The plan also includes trimming the company’s forward sales position to 12 million oz. by the end of 2003, down from 17.9 million oz. at the end of June. By 2004, 15% of reserves will be hedged, compared with 22% at present. Proven and probable reserves stand at 82.3 million oz. gold. The reduction will come via the fulfilment of existing contracts.

Barrick also expects 2003 administrative and exploration cost to run about the same as in 2002, which are estimated at US$65 million and US$$100 million, respectively. Depreciation is expected to eclipse this year’s estimate of US$520 million, mostly due to changes in the production mix. Reclamation costs are also expected to rise owing to changes in accounting rules.

Despite the accounting changes, Oliphant says, “Our fundamentals going forward – the underlying assets that drive the valuation of this company – are just as sound, and just as strong. Our reserves are intact. Our mine lives are the same. Our cash flow is strong. Our growth pipeline is in place.

The latest gloomy news from Barrick comes after a late-September announcement that third-quarter profits had been lowered to US5-6 per share. Full-year earnings estimates were cut to US33-35 per share, well off the previous guidance of US42-47 a share.
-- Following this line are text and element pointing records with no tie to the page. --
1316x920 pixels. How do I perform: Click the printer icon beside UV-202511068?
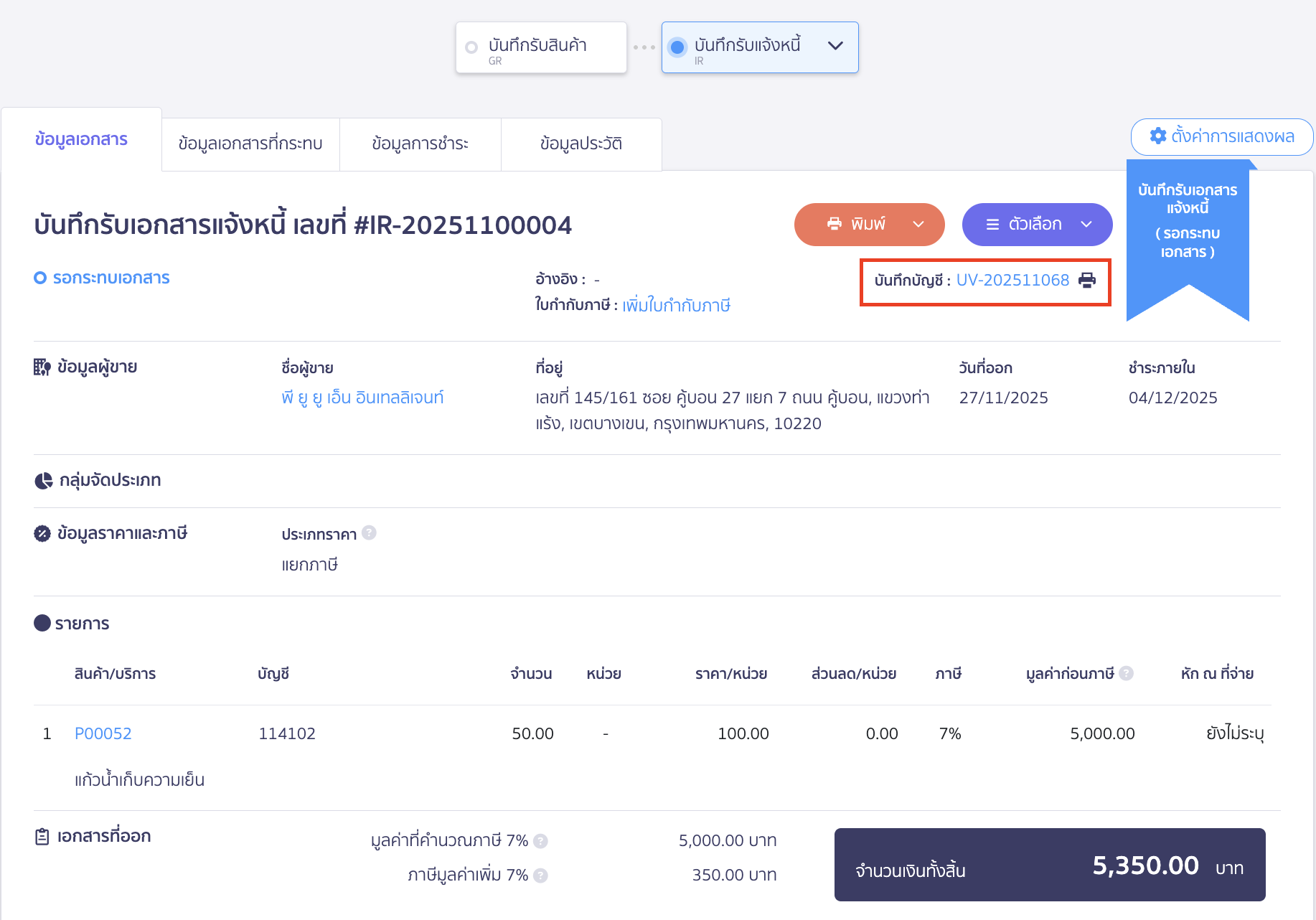click(1087, 280)

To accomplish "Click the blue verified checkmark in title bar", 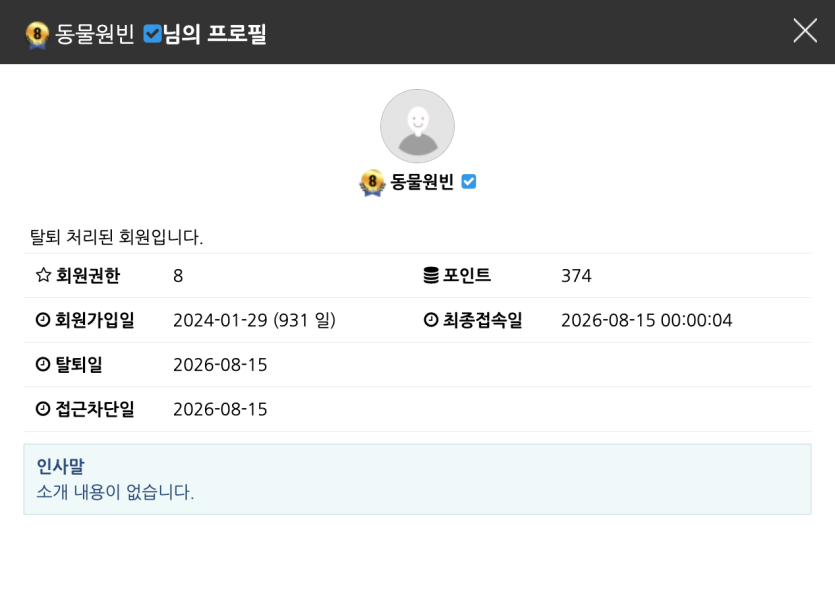I will click(x=152, y=34).
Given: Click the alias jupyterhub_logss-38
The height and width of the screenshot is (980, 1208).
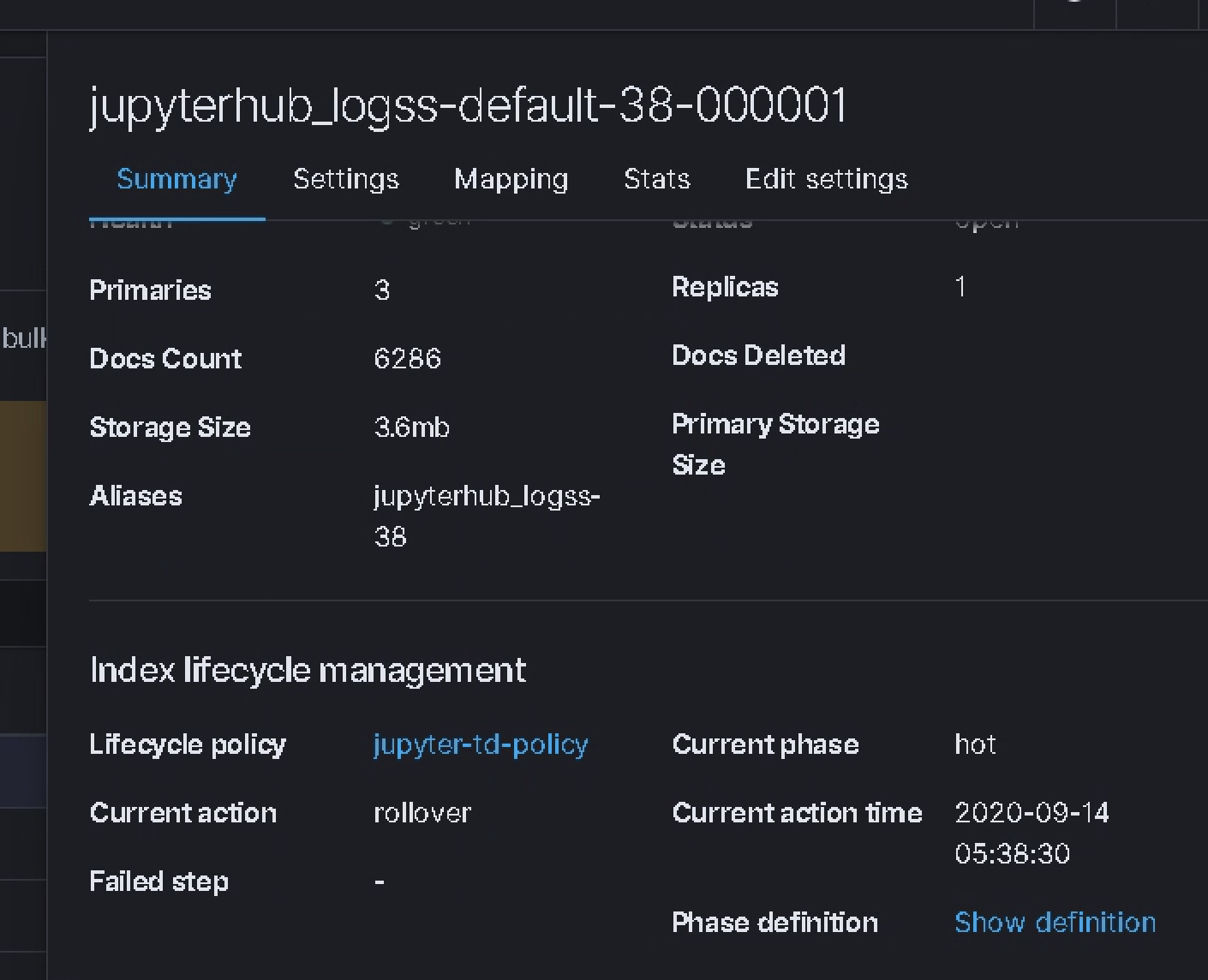Looking at the screenshot, I should pos(486,516).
Both revised estimates are based on a gold price of US$315 per oz.

Barrick said t plans on issuing further guidance for 2003 at its year-end presentation in February.

In other news, Barrick has declared a dividend of US11 per share payable Dec. 20, to shareholders of record at the end of business on Dec. 6.

Barrick’s shares were off 19 to $22.96 in late-afternoon trade in Toronto on Nov. 26.